» Exercise brief
Search for the word "button" in the entries. Each line that holds it should be copied.

Source data:

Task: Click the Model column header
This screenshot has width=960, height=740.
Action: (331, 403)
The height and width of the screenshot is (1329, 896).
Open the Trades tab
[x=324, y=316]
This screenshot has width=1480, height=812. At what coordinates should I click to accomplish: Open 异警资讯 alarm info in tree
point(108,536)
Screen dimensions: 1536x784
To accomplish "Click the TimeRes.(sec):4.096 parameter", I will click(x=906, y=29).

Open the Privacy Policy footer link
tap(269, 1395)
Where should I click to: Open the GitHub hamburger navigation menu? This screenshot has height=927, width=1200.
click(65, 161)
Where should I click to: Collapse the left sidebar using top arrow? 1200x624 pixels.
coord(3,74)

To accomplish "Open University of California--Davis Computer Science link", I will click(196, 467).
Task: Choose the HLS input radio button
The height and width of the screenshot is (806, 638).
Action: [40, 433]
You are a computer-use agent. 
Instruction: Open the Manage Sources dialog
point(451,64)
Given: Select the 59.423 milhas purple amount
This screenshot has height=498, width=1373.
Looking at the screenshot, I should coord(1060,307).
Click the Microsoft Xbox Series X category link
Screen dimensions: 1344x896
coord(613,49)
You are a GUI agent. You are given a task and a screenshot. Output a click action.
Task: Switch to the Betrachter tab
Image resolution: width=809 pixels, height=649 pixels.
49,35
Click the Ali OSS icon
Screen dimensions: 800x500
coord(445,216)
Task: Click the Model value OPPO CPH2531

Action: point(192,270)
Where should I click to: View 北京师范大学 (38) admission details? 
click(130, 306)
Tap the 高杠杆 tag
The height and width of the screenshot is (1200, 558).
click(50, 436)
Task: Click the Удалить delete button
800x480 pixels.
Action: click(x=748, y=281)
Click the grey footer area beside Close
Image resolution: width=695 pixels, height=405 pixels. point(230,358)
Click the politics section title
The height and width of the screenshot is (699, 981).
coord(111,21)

» Solution to this task
Task: Choose the HLS input radio button
Task: Click the Удалить delete button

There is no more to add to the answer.